Selected passage:
# Recommend a mountain . . .



## ga2ski (May 16, 2006)

One of my friends is coming back east (Ashland, NH) for Memorial day and wants to hike with the following qualifications:

"something around 8 miles roundtrip, nothing to crazy.  Something preferably without any boulders at the top that the girls would need to scramble up.  My one dog is pretty injury prone, so I don't want to be making any vet visits."

I suggested Moosilaukee; Flume and Liberty; Cardigan; Garfield; Tom, Field and Willey.
What do you recommend?


----------



## riverc0il (May 16, 2006)

crawford path perhaps? webster/jackson/monroe?


----------



## Greg (May 16, 2006)

Up and back up Edmand's Path to Eisenhower. You can continue on the Crawford Path to Monroe and/or the hut based on the weather and fatigue.


----------



## ga2ski (May 16, 2006)

oops didn't mean to put that in the skiing forum


----------



## ChileMass (May 16, 2006)

Easy - Willard or the Sugarloaves

Moderate - Avalon, Webster/Jackson or Eisenhower


----------



## riverc0il (May 16, 2006)

willard and the sugarloaves are very short hikes, not quite the 8 miles ga2ski is looking for. ike sounds like a good idea.


----------



## Vortex (May 16, 2006)

Tom Filed and Willey.  Well cause your trip report on that before was good.  Re-read it. I did two out of the three.


----------



## awf170 (May 16, 2006)

ga2ski said:
			
		

> Flume and Liberty


Pretty hard IMO. I think the lafeyette loop would be better. Even though it is a littler longer I think it is a lot easier.  There are a few boulders though, and I have seen a dog bleeding horribly on it, so maybe not...


----------



## riverc0il (May 16, 2006)

gotta disagree austin. liberty and flume isn't a very hard hike unless you go up flume slide trail.  i am almost positive total milage and elevation gain is less than the ridge loop and there are a few scrambles on the OBP, iirc. going up liberty is moderate and consistant and the trail is rocky, but falling waters is no picnic compared to going up liberty. i think the crawford notch suggestions would be better considering the situation with the dog that ga2ski described.


----------



## awf170 (May 16, 2006)

riverc0il said:
			
		

> gotta disagree austin. liberty and flume isn't a very hard hike unless you go up flume slide trail. i am almost positive total milage and elevation gain is less than the ridge loop and there are a few scrambles on the OBP, iirc. going up liberty is moderate and consistant and the trail is rocky, but falling waters is no picnic compared to going up liberty. i think the crawford notch suggestions would be better considering the situation with the dog that ga2ski described.

Entries:
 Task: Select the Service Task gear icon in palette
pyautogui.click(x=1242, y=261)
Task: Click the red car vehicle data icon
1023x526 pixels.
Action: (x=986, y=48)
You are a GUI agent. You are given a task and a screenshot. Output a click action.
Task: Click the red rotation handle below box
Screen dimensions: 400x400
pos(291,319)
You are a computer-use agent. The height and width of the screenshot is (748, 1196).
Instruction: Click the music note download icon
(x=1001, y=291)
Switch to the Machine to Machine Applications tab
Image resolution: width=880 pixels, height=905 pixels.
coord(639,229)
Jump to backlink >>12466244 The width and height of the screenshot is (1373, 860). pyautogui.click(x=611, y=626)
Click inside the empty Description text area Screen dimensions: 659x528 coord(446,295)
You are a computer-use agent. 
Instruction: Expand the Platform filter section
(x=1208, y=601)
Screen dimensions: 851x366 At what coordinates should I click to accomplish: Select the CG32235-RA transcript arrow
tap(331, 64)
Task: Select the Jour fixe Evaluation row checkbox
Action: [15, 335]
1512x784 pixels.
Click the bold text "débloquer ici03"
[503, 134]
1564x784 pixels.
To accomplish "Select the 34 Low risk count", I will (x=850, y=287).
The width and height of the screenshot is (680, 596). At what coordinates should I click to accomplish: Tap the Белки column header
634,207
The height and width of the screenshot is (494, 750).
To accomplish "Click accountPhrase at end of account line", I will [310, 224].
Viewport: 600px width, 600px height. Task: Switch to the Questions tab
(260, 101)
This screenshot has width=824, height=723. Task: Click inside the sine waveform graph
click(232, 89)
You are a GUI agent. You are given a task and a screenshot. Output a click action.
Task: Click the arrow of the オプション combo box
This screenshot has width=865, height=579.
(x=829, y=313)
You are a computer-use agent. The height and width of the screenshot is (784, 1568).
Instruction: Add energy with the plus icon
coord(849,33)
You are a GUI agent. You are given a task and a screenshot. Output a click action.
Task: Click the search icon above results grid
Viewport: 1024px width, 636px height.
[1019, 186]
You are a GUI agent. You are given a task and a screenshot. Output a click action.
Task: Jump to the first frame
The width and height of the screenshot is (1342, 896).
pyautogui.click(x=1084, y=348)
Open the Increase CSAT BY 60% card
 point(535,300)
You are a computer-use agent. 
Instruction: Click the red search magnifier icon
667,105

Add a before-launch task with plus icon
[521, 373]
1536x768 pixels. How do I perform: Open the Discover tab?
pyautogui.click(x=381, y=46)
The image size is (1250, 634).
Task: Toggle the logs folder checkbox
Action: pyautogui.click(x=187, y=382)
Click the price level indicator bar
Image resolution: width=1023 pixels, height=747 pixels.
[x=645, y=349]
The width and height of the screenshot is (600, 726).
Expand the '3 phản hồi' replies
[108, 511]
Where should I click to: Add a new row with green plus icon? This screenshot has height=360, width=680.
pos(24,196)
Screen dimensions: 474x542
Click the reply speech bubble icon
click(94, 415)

Stated goal A: Write out the passage of the hiking thread between "## Greg (May" and "weather and fatigue.", inclusive.
Stated goal B:
Decide whether each statement agrees with the hiking thread. Answer yes or no, and quote the words from the thread that settle it.
(i) The friend wants a hike of roughly 8 miles roundtrip.
(ii) riverc0il considers Willard and the Sugarloaves long enough for what ga2ski is seeking.
(iii) awf170 calls the loop he prefers shorter than Flume and Liberty.

Reply A:
## Greg (May 16, 2006)

Up and back up Edmand's Path to Eisenhower. You can continue on the Crawford Path to Monroe and/or the hut based on the weather and fatigue.

Reply B:
(i) Yes: "something around 8 miles roundtrip, nothing to crazy."
(ii) No: "willard and the sugarloaves are very short hikes, not quite the 8 miles ga2ski is looking for."
(iii) No: "Even though it is a littler longer I think it is a lot easier."